Une baie, symbole d’une ville. Celle de Guanabara, ses multiples rochers et promontoires, cet immense Christ, rédempteur, paraît-il, démesuré, surtout. Et en bas, sans qu’on en surprenne le tumulte, l’agglomération de Rio de Janeiro, seconde cité brésilienne la plus peuplée après Sao Paulo. Une ville fantasmée, où la fille d’Ipanema peut apparaître à tout moment.

C’est là qu’après Paris et New York et avant Jérusalem, des cinéastes ont décidé de s’inspirer et de proposer leur amour de la ville à la caméra : Rio, eu te amo continue la franchise entamée en France et transposée de mégalopole en mégalopole.

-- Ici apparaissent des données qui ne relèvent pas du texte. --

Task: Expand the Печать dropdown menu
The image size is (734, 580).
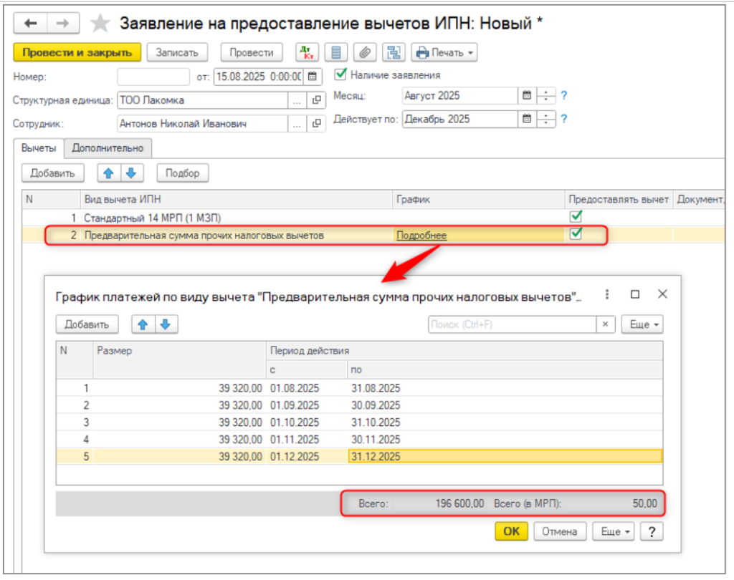Action: [x=445, y=52]
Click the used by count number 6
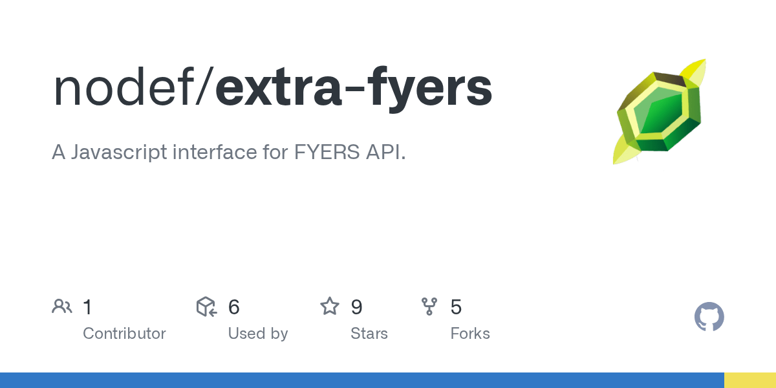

Douze cinéastes pour onze court-métrages et un fil rouge qui sert de transition, avec à nouveau comme seul impératif la fiction. Les personnages, parlant portugais, mais aussi anglais ou français, se croisent, se parlent parfois, souvent ne se connaissent pas. Il y a cette femme qui vit dans la rue, avec des rituels qu’on croit hasardeux et qui va bouleverser les certitudes de ce jeune homme qui l’observe depuis son réveil. Celle, plus jeune, plus fortunée, qui cherche à masquer le néant de son existence auprès d’un vieil époux qu’elle maintient grabataire. Une autre, devenue un enjeu entre deux hommes meurtris qui font pleuvoir les coups... Et les hommes ! Prêt à partir, tel ce jeune danseur à qui on propose de travailler en Europe, ou comme cet acteur américain en soutane qui exaucera le vœu d’un enfant avant de retourner à la vie civile. On suivra aussi la fin d’une histoire d’amour entre un Américain et une Française frappés par la mélancolie et les regrets, un serveur avide de chaire fraîche, l’ascension métaphorique de deux hommes que tout oppose, un sculpteur de sable dépité ou encore un parapentiste en pleine crise de foi.

La règle du segment est respectée, tout comme celle du mélange des styles, code devenu immuable de la franchise : le fantastique côtoie bien la comédie romantique et le thriller a sa place, sans oublier la comédie sociale avec les enfants. Toutes ces propositions sont si calibrées qu’elles ont oublié d’avoir une véritable identité, tant esthétique que narrative. Sensoriellement, alors qu’on nous place dans une cartographie délibérément limitée, on s’échappe bien vite. Que reste-t-il de Rio, hormis sa baie ? Filmée de très haut, elle a la beauté redondante des lieux que l’on connait sans les avoir visités, inscrite dans l’imaginaire collectif. Pourquoi alors l’utiliser jusqu’à en épuiser le sens ?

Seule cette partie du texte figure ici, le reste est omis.